Warum ist das gut und für wen?
Es ist vor allem die Sprache. Der Autorin ist anzumerken, dass sie als Photographin arbeitet, denn ihre Sprache ist so bildhaft, und doch beschreibt sie eine Welt, die niemals mit Bildern dargestellt werden könnte. Es ist ein sprachlicher Rausch, der wegen dem Überbordenden und Bildhaften oft mit Romantikern und Surrealisten verglichen wird. Natürlich fordert diese Sprache, die immer nur kreist und das eine oder andere Bild ist auch mal zu flach oder zu viel. Doch Valerie Fritsch schafft eine Stimmung der Verunsicherung, das nahende Ende ist die ganze Zeit präsent und spürbar, jedoch ohne schreckliche Ereignisse, es passiert einfach.
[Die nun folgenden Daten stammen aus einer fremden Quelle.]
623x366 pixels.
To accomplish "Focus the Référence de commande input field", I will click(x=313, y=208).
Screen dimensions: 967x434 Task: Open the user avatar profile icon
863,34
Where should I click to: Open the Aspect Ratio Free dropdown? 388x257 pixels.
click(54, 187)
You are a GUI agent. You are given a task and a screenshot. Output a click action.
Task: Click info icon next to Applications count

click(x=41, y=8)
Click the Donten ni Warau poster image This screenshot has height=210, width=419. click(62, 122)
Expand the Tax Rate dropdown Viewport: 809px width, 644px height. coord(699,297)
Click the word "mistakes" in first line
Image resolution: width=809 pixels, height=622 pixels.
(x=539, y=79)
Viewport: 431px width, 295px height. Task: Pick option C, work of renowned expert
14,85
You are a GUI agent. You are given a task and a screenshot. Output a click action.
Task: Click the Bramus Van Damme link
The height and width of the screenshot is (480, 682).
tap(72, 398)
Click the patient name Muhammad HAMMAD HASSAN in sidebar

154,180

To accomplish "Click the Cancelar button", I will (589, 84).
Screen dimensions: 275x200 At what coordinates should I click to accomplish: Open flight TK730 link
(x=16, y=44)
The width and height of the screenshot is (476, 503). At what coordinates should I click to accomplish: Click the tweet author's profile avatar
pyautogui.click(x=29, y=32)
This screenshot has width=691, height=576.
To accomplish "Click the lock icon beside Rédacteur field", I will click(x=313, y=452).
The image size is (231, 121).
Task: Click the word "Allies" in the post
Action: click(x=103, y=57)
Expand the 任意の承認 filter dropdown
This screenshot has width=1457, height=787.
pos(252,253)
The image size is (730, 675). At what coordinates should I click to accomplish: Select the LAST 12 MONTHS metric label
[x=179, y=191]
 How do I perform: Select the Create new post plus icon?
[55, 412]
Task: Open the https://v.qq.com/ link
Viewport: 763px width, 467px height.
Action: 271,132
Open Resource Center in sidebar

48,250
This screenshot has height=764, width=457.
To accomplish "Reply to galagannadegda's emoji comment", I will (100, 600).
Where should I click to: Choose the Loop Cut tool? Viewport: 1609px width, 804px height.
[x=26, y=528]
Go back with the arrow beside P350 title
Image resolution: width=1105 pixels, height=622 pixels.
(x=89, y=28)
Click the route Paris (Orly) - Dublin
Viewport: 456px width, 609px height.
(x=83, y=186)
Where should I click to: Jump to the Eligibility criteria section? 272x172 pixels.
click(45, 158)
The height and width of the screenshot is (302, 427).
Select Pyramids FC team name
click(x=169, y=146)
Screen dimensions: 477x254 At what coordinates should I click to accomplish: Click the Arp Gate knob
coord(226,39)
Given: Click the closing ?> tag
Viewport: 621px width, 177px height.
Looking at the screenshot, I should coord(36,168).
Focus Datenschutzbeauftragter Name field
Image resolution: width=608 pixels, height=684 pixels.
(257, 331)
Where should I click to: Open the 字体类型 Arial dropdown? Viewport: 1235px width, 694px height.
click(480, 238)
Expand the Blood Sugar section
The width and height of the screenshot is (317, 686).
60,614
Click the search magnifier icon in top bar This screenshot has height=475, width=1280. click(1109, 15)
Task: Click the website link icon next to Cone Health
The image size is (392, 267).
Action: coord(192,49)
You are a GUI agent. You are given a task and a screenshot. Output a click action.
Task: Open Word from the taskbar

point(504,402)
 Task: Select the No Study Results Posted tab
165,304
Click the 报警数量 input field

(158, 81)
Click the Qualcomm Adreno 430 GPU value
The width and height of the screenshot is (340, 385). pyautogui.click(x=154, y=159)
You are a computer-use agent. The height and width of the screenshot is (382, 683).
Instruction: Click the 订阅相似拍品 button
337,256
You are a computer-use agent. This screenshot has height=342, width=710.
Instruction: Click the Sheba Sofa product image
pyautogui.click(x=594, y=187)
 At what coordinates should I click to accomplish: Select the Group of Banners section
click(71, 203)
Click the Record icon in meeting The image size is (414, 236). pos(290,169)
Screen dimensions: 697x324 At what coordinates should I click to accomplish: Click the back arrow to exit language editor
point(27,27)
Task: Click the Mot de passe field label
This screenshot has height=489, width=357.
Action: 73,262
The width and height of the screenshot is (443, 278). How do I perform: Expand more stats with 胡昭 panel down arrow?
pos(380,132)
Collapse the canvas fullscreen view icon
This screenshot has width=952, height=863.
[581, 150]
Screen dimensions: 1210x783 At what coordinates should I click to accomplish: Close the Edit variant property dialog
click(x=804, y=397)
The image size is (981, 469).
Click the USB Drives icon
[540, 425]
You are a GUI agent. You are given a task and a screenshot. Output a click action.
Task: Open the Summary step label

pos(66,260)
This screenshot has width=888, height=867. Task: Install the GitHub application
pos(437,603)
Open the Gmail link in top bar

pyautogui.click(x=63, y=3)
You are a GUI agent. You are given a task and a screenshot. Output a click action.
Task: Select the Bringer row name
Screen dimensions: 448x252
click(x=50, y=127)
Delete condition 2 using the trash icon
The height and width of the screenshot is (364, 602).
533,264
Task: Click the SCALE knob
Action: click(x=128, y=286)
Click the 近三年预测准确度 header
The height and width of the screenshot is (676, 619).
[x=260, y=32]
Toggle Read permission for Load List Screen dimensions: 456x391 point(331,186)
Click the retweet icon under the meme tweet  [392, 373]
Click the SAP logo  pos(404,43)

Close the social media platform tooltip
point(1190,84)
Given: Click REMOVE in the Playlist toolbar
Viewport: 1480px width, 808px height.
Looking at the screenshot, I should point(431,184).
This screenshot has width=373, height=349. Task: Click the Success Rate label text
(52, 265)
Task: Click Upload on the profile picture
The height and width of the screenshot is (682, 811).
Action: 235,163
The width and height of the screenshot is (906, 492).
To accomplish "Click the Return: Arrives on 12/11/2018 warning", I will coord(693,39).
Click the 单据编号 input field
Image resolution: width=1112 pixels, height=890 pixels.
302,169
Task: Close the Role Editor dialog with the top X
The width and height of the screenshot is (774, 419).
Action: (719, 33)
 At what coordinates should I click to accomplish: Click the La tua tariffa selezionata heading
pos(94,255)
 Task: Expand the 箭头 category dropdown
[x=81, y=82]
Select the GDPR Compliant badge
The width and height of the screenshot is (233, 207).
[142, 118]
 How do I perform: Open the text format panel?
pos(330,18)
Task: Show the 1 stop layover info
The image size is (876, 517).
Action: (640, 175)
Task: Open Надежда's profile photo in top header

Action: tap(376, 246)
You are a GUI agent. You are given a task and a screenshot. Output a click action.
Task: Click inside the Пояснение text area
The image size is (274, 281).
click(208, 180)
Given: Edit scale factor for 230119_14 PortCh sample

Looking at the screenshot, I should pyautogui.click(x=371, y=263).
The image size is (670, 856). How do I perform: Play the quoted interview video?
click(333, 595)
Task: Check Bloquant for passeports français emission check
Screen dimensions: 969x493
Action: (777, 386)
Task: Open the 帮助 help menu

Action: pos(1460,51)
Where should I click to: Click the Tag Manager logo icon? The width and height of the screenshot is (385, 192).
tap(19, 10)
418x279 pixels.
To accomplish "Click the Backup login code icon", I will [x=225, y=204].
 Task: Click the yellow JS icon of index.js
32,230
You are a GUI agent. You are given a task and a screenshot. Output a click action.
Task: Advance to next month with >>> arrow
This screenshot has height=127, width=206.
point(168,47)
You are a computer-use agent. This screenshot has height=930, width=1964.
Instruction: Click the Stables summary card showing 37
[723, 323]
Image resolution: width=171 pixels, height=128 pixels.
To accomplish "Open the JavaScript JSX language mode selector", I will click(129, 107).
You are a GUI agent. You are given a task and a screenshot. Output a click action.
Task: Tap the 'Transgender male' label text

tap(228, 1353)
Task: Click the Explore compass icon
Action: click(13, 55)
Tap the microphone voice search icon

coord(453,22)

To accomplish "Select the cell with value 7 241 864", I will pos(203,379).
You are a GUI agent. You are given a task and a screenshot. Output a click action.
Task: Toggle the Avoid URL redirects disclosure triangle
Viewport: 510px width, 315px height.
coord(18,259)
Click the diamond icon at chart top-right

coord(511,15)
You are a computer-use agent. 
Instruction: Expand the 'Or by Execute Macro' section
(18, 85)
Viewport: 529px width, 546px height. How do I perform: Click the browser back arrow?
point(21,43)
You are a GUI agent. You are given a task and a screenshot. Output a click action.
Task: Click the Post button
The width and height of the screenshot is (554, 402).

Freunde der kunstvollen Sprache lässt es noch Tage später nachdenklich zurück.
Valerie Fritsch: Winters Garten, Suhrkamp, 155 Seiten, 16,95€
Hinweis zum Kauf: Da der Roman auf der Longlist des Deutschen Buchpreises stand, ist er in fast jedem Buchladen zu bekommen oder schnell bestellt.